As the fears over the economic impact of the coronavirus slightly receded and investors rushed to buy on the previous week’s dip, between February 3 and February 7 the main US stock market indexes gained well over 2%. More specifically, the S&P 500 appreciated by 2.43%, the Dow Jones Industrial Average added 2.47% and the NASDAQ Composite grew by 2.66%.
The ongoing earnings season contributed to the overall market growth. According to FactSet, by February 7, 64% of the S&P 500 companies had posted their financial results for the last quarter. Even though 71% of these companies reported better-than-expected earnings, this figure is lower than the five-year average, FactSet noted. On the other hand, 67% of companies topped sales expectations, which is above the five-year average.
China continued to struggle with the coronavirus outbreak and the rest of the world was also slightly on edge as more cases of people infected with the virus and deaths were reported every day. In fact, the Chinese stock market lost over $400 billion on February 3, the first day it opened after an extended Lunar New Year holiday since January 23. The Chinese government tried to anticipate the panic and to prevent steep losses by cutting the fund rates by 10 basis points and by injecting $174 billion into the markets through reverse repo operations.
Nevertheless, over the course of the week, investors went into a full buying mode, encouraged by reports that the global economy is strong enough to overcome the coronavirus. The buying spree was also fueled by headlines suggesting that a treatment for the virus had been found, although there hasn’t been an official confirmation from a government or international body. Nevertheless, the uptick in stocks on the back of virus cure rumors suggests that investors are confident and just need a reason to buy.
Stocks also good a boost after China said on Thursday it would halve tariffs on $75 billion worth of US imports as part of the recently signed trade deal, as well as some positive economic data. The non-farm payroll data for January showed the US economy adding 225,000 jobs, much better than the consensus of 160,000 and the previous month’s figure of 147,000. The unemployment rate of 3.6% was slightly higher than the expected 3.5%. In addition, the ISM Non-Manufacturing Index and PMI services Index both blew past the expectations.
Now that we’ve looked at the overall market performance for the past week, let’s focus on some individual companies that captured the attention of Financial Advisors, based on data compiled by TrackStar, InvestingChannel’s official newsletter capturing and analyzing the trends of Financial Advisors. Let’s take a look at the stocks that were in the spotlight, starting with James Hardie Industries plc (NYSE: JHX), a manufacturer of cement siding and backer board products. The company, which ranked on the fifth spot in the list of most searched tickers, is preparing to report its financial results on February 12.
James Hardie Industries is preceded by Amazon.com, Inc. (NASDAQ: AMZN). Last week, the tech behemoth’s founder and CEO Jeff Bezos sold $1.8 billion worth of stock. The transactions were disclosed right after Amazon’s market cap surged past $1.0 trillion on the back of solid fourth-quarter results.
Then there’s Tesla Inc. (NASDAQ: TSLA). The EV maker’s stock blew past $900 last week, but tumbled by nearly 20% on Wednesday, amid a downgrade to ‘Hold’ from Canaccord Genuity and reports of a delay in Model 3 deliveries in China due to the coronavirus outbreak. The carmaker plans to restart its Shanghai factory on Monday.

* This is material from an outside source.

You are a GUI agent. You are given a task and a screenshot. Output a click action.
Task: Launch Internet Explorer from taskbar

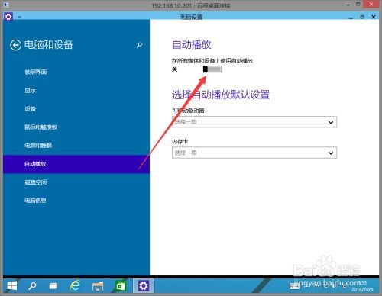tap(75, 286)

The first spot in TrackStar’s list is held by utilities company Eversource Energy (NYSE: ES), which on Wednesday declared a $0.5675 dividend. The dividend, payable March 31 to shareholders of record on March 4, represents a 6.1% from the previous payout.
On the second spot is chocolate manufacturer Hershey Co (NYSE: HSY), a newcomer to the list of most searched tickers. On January 30, Hershey reported its fourth-quarter results. While the company’s non-GAAP EPS of $1.28 was slightly better than the consensus $1.24, the GAAP earnings of $0.98 per share missed the expectations by $0.29. Hershey’s revenue of $2.07 billion inched up by 4% on the year and beat the estimates by $10 million.
Nevertheless, Hershey forecast a strong profit and sales figures for the current year. It expects full-year EPS between $6.13 and $6.24, versus analyst estimates of $6.16. Sales growth is expected in the range of 2% to 4% versus expectations of 2.90%.
In addition to its financial results, Hershey also declared a dividend of $0.773 per share, payable March 16 for shareholders of record on February 21. The dividend is in line with the previous one.